» Available records:
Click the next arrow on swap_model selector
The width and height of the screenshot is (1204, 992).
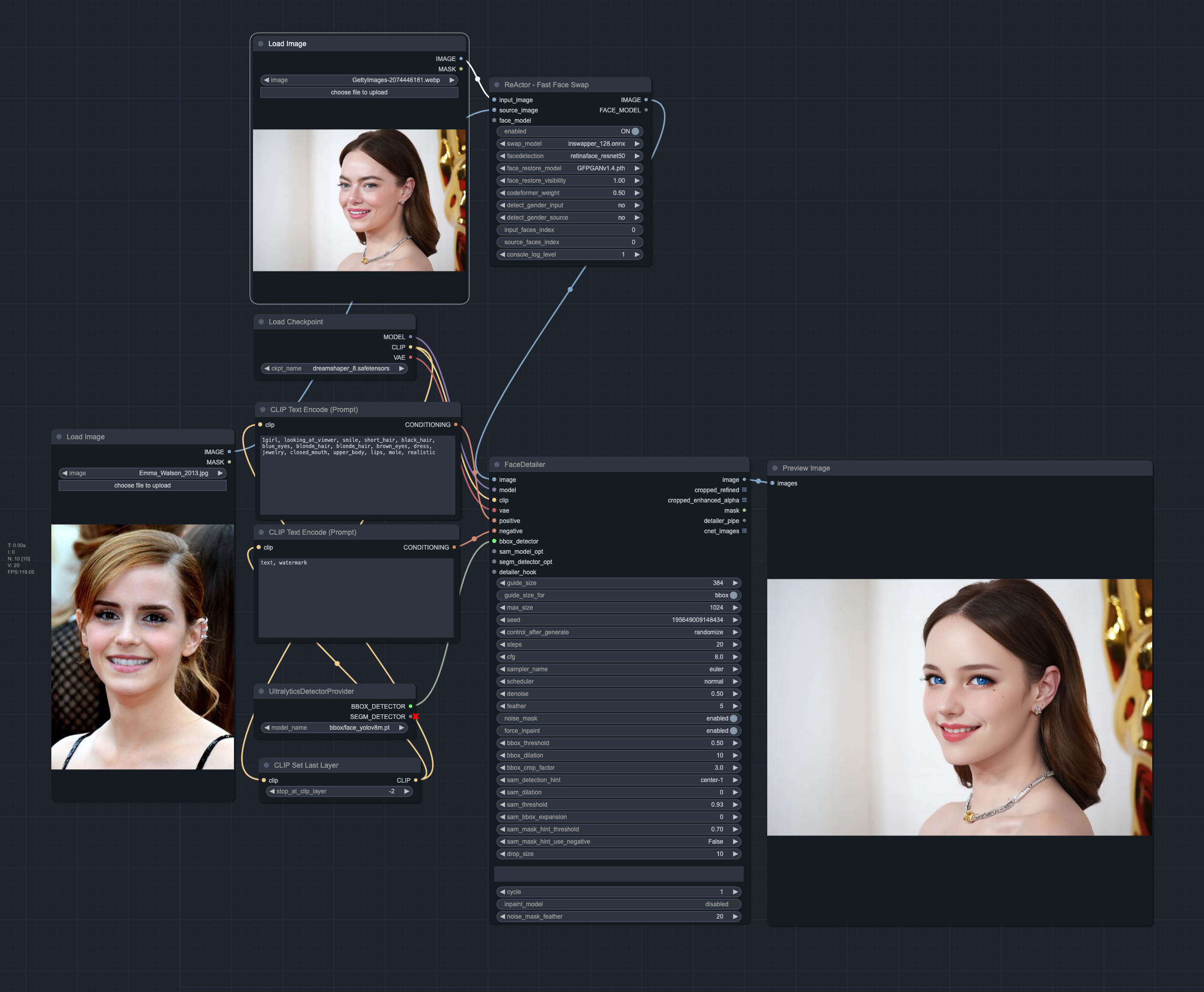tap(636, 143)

--

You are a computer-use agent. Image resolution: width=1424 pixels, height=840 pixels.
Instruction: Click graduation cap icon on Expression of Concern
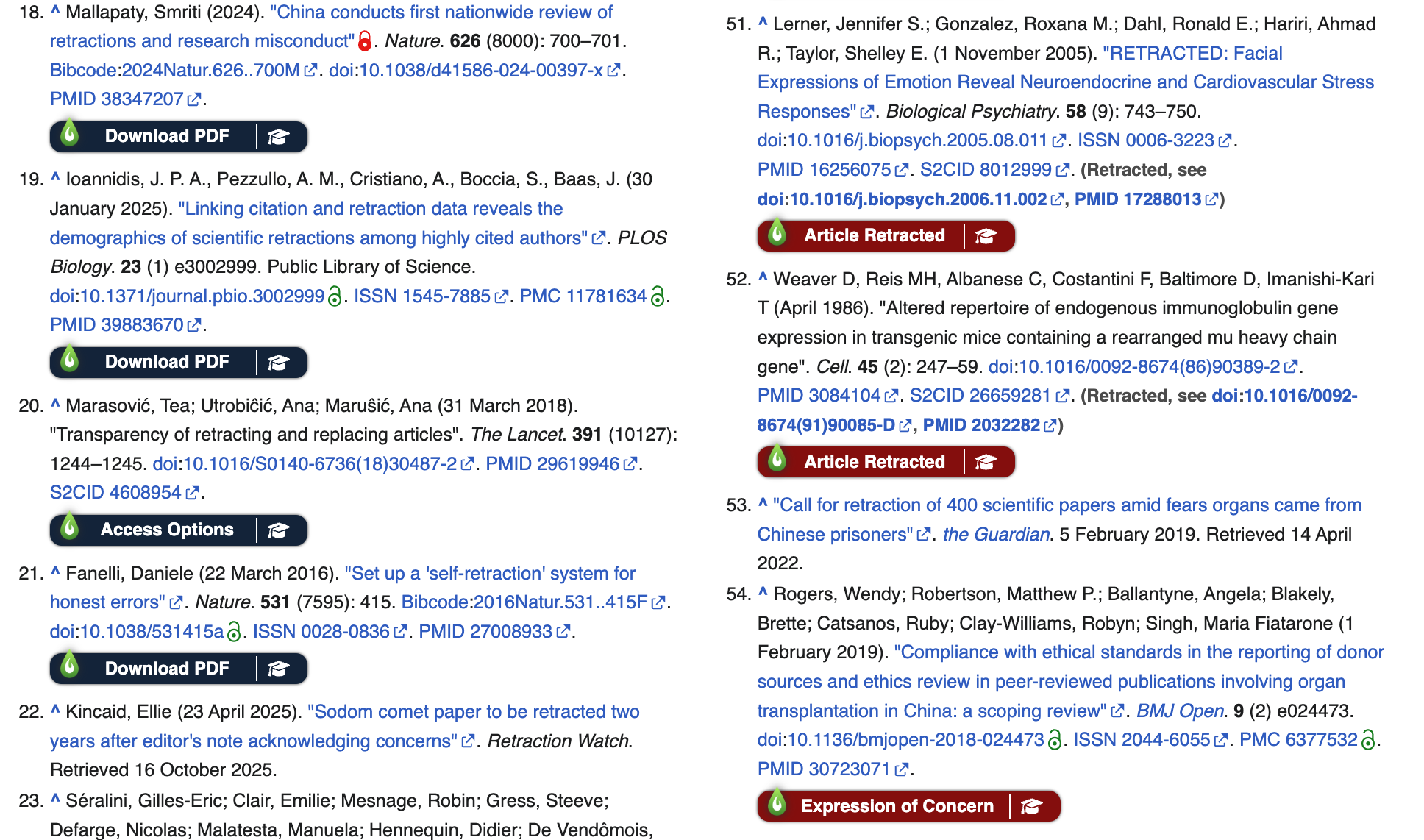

--

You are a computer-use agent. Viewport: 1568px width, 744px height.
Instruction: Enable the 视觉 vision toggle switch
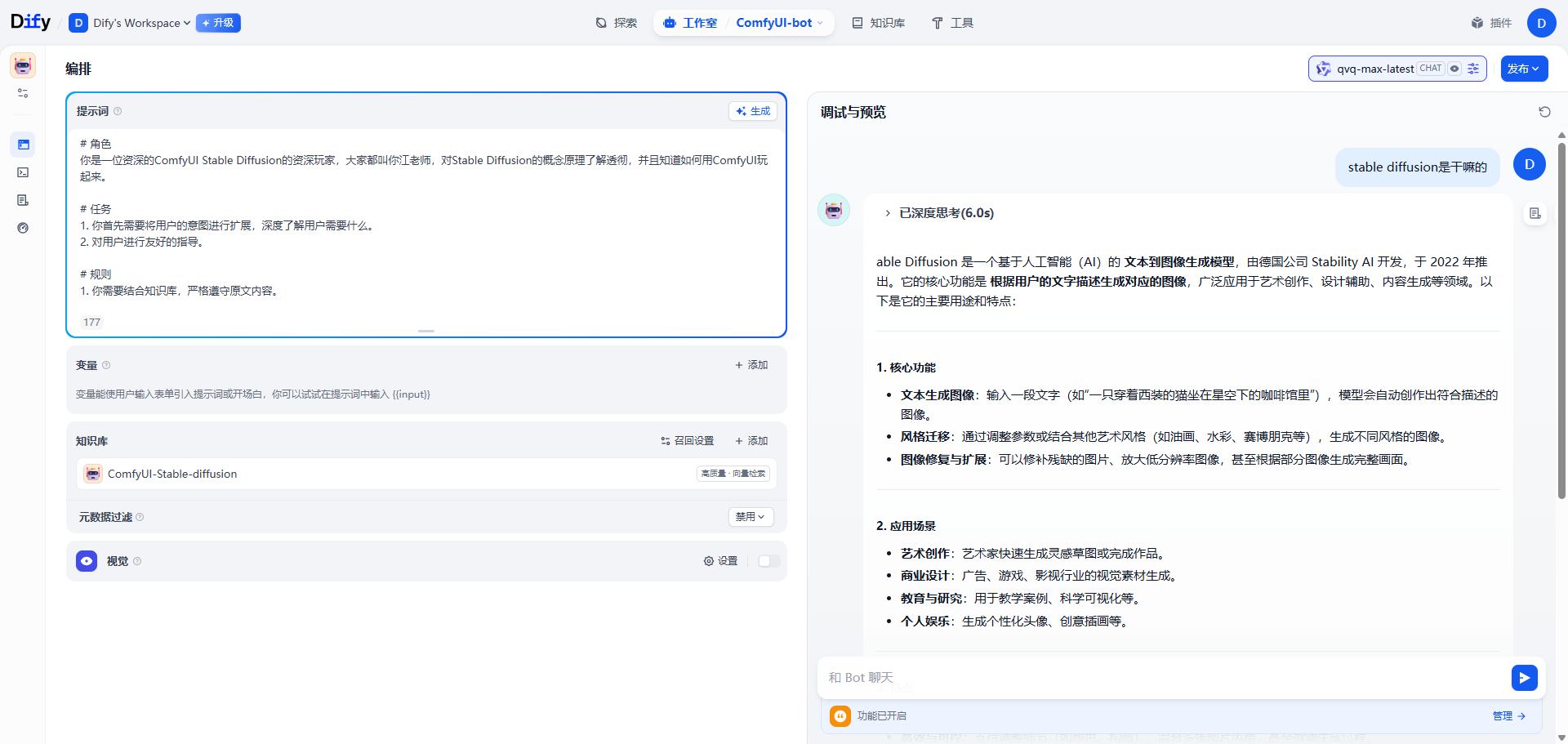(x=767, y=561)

» Work item:
Gather up, from the records above, each line where the word "agent" appears.

» Answer to the exercise:
You are a computer-use agent. Image resolution: width=1424 pixels, height=840 pixels.
You are a computer-use agent. Viewport: 1568px width, 744px height.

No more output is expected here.